Cumhurbaşkanı Tayyip Erdoğan’ın son beş yıldır aralarından su sızmayan Rusya Devlet Başkanı Vladimir Putin ile araları bir süredir eskisi gibi değil. Rüzgâr, tam olarak Ukrayna kriziyle tersine dönmeye başladı. Dün, 31 Mayıs’ta Putin’in Türkiye’ye uçuş kısıtlamasını bir ay daha uzatmasıyla cari açığı Rus (ve Alman) turistler üzerinden kapatma hedefi yara aldı, rüzgâr biraz daha döndü.

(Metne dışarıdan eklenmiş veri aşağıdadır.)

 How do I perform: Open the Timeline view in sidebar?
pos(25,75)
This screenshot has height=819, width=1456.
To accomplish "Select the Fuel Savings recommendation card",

Aynı gün Dışişleri Bakanı Mevlüt Çavuşoğlu’nun Atina’da ziyaretini izleyen Türk gazetecilere açıklamalarından anladığımız kadarıyla da Erdoğan ağırlığı ABD ile köprüleri tamire vermiş görünüyor. Çavuşoğlu’nun “ABD’nin Türkiye ile yakın çalışma arzusu var” sözleri Ankara’nın arzusunun tek taraflı olmadığını vurgulamayı amaçlıyor.

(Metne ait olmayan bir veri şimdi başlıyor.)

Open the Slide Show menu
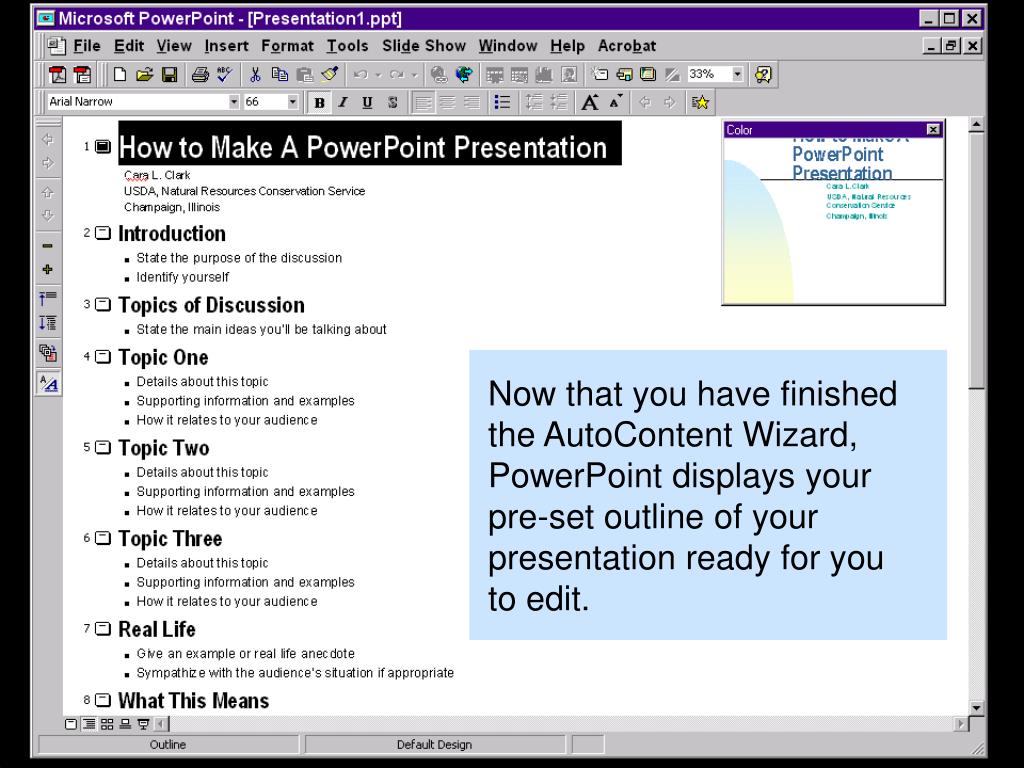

Tabii ABD ile yakınlaşma arzusunun tek nedeni Rusya ile dönen rüzgâr değil, ona geleceğiz birazdan. Bir de Türk lirasının ABD karşısında bir türlü toparlanamaması var. Hatırlayacaksınız, ABD Başkanı Joe Biden’ın 24 Nisan’ı Ermeni Soykırımı Anma Günü ilan etmesine Erdoğan’ın (demeçler dışında) karşılık vermemesinin iki önemli nedeninden birisinin dolar kuru olduğunu paylaşmıştık. Erdoğan karşılık verse Merkez Bankası ve kamu bankalarındaki rezervlerin yeni bir dolar şokunu karşılamaya yetmeme ihtimali vardı. Bir diğer neden de Biden’ın bir gün önce, Erdoğan’a açtığı ilk telefonda, kendisiyle görüşme vaadiydi. Bu görüşmenin 14 Haziran’da Brüksel’de yüz yüze yapılacağı duyurulan NATO Zirvesi çerçevesinde yapılması bekleniyor.
Halihazırda Türk dış politikasının önünde en yakın hedef bu görüşmenin sağ salim yapılabilmesidir.

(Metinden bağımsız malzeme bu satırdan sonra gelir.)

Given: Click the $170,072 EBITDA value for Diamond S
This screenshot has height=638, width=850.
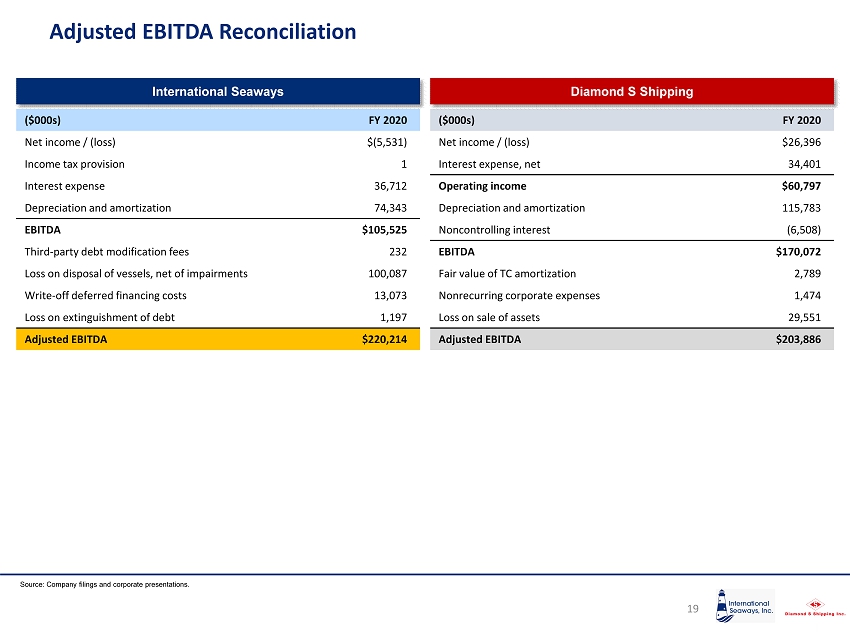Looking at the screenshot, I should (x=798, y=252).
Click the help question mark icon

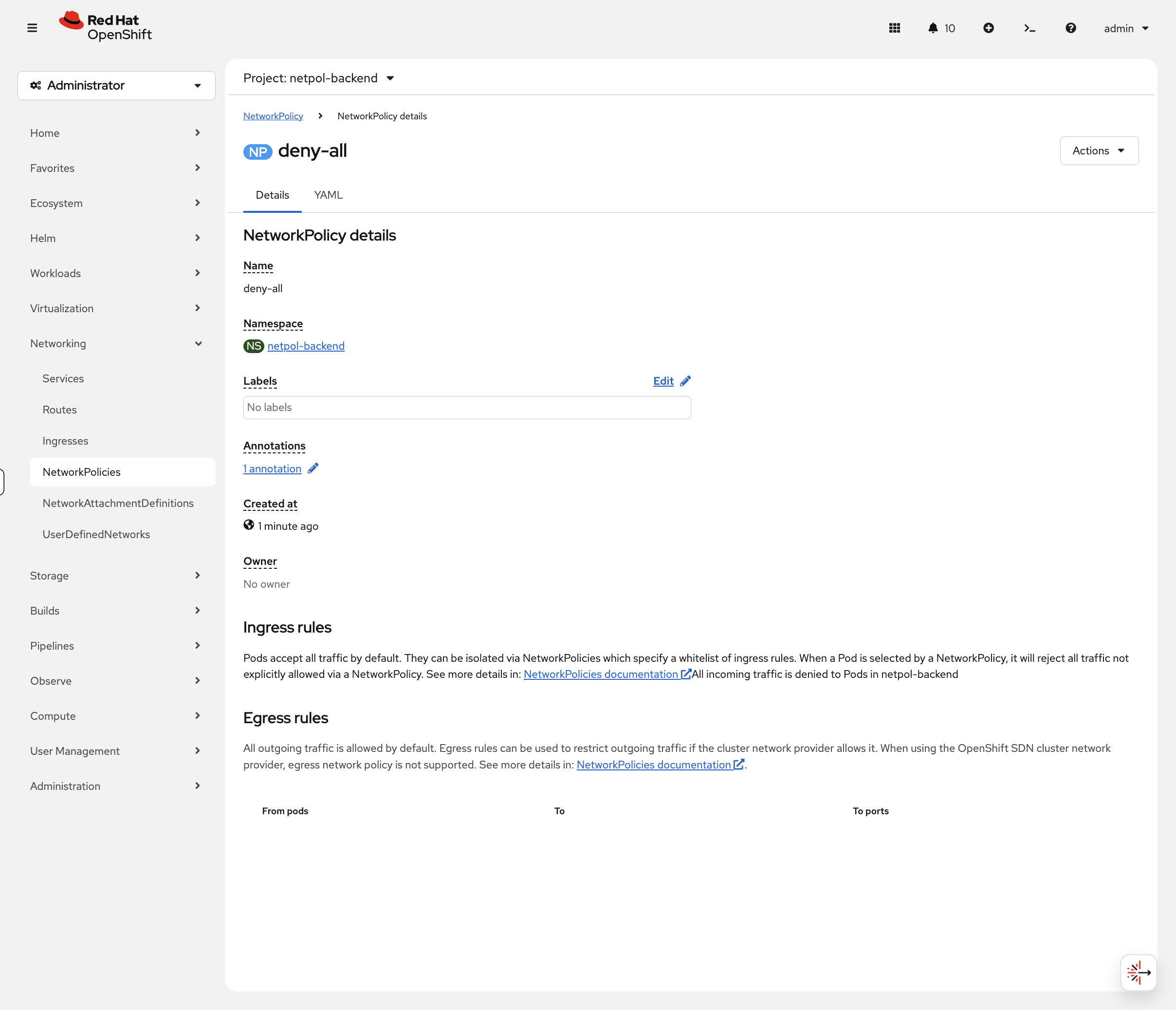pos(1070,28)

Çavuşoğlu’nun söylediklerinden çıkan
Bu buluşma öncesinde Çavuşoğlu’nun ABD Dışişleri Bakanı Antony Blinken ile yapacağı görüşmenin önemli olacağı da anlaşılıyor. Çavuşoğlu “Ya ben gideceğim ya Blinken gelecek” diyor. Geçtiğimiz hafta Ankara’ya gelen ABD Dışişleri Bakan Yardımcısı Wendy Sherman ile gündem konusunda bir ön-görüşme yapıldığı da anlaşılıyor. Sherman Ankara’da Türkiye Kadın Dernekleri Federasyonu Başkanı Canan Güllü’ye “Yılın Cesur kadını ödülü de vermişti. Erdoğan-Blinken görüşmesi öncesi demokratikleşme konusunda bir beklentinin işareti olması konusunda yine de fazla iyimser olmamak lazım. Çünkü Çavuşoğlu’nun bahsettikleri bildik siyasi askeri konular.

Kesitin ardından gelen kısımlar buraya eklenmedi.